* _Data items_
((

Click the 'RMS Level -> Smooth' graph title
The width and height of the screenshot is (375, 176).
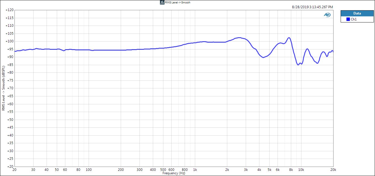[178, 2]
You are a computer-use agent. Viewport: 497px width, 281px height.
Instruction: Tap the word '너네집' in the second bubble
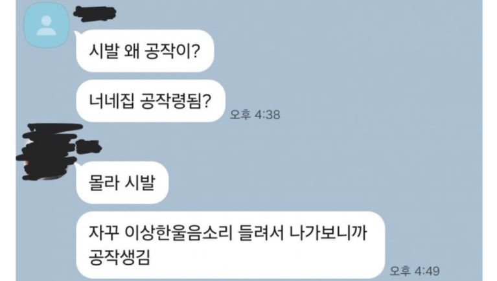(x=111, y=101)
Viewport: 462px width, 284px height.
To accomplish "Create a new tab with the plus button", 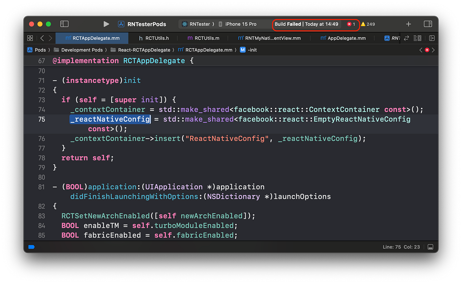I will (x=408, y=24).
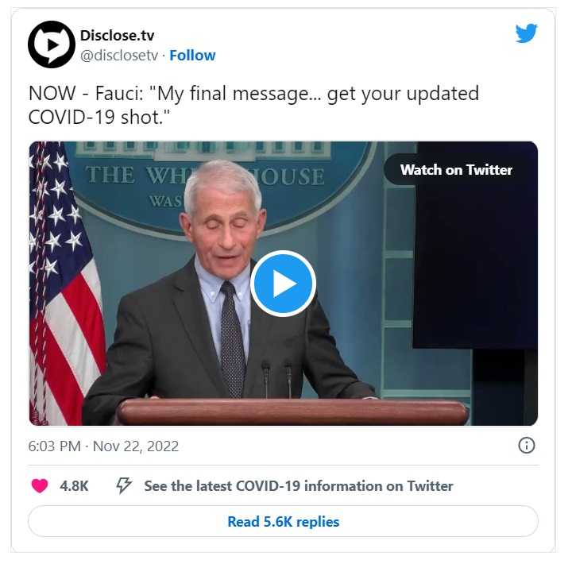The height and width of the screenshot is (564, 572).
Task: Click the wooden podium in the video
Action: (x=292, y=411)

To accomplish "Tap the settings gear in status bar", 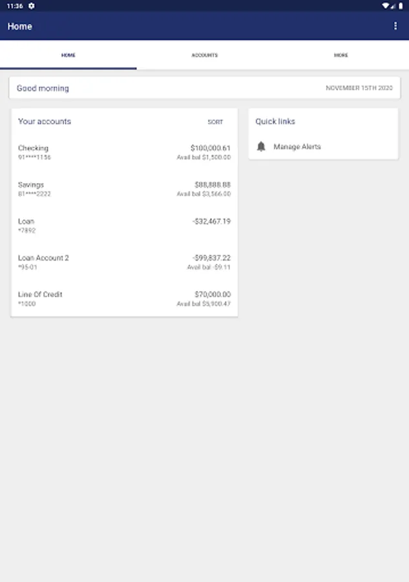I will pos(32,6).
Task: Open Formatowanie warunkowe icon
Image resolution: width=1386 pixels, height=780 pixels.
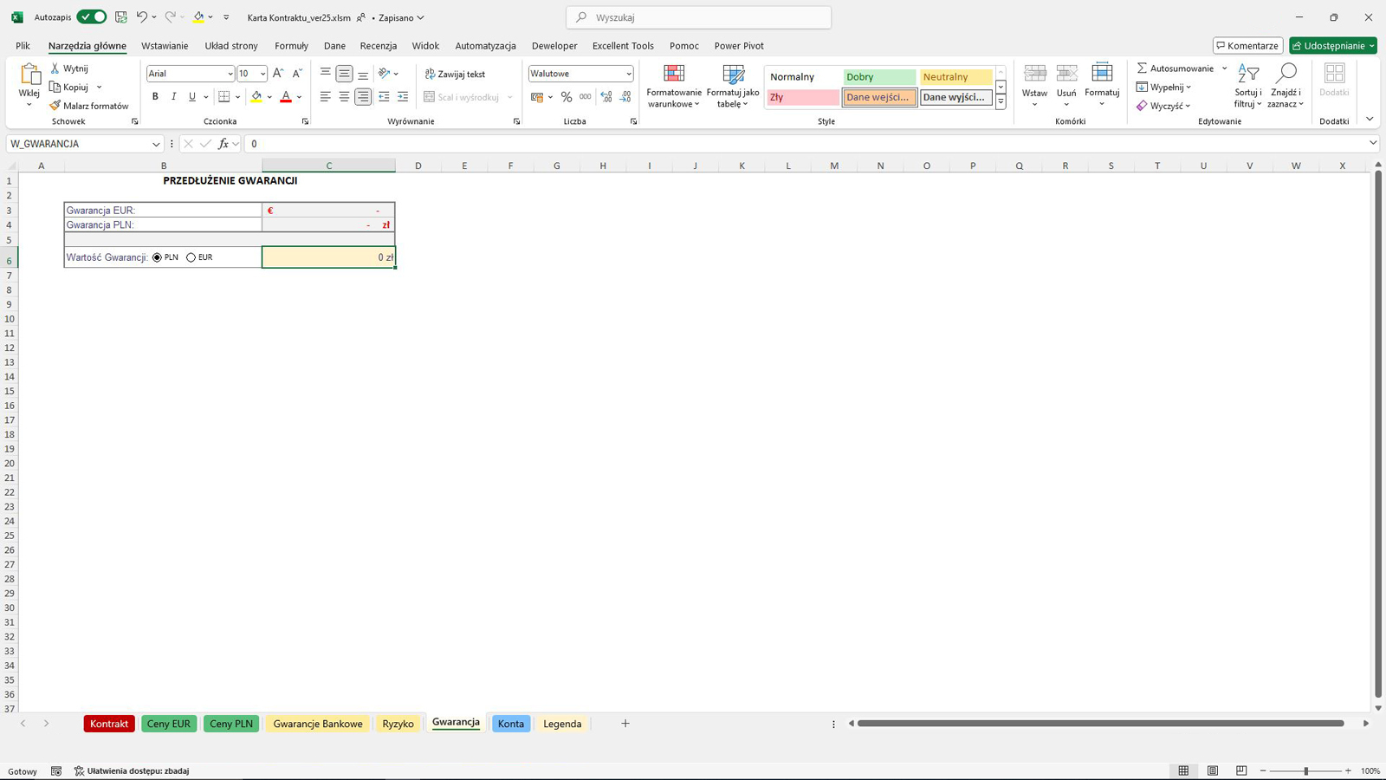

))

* _Task description_
Return nothing but the lines running from the start of the data to the line with "Viewport: 462px width, 284px height.", please, both ends included and no pictures.

* _Completed exercise_
Click the 'RMS Level -> Smooth' graph title
The width and height of the screenshot is (375, 176).
[178, 2]
You are a computer-use agent. Viewport: 497px width, 281px height.
Instruction: Tap the word '너네집' in the second bubble
(x=111, y=101)
Viewport: 462px width, 284px height.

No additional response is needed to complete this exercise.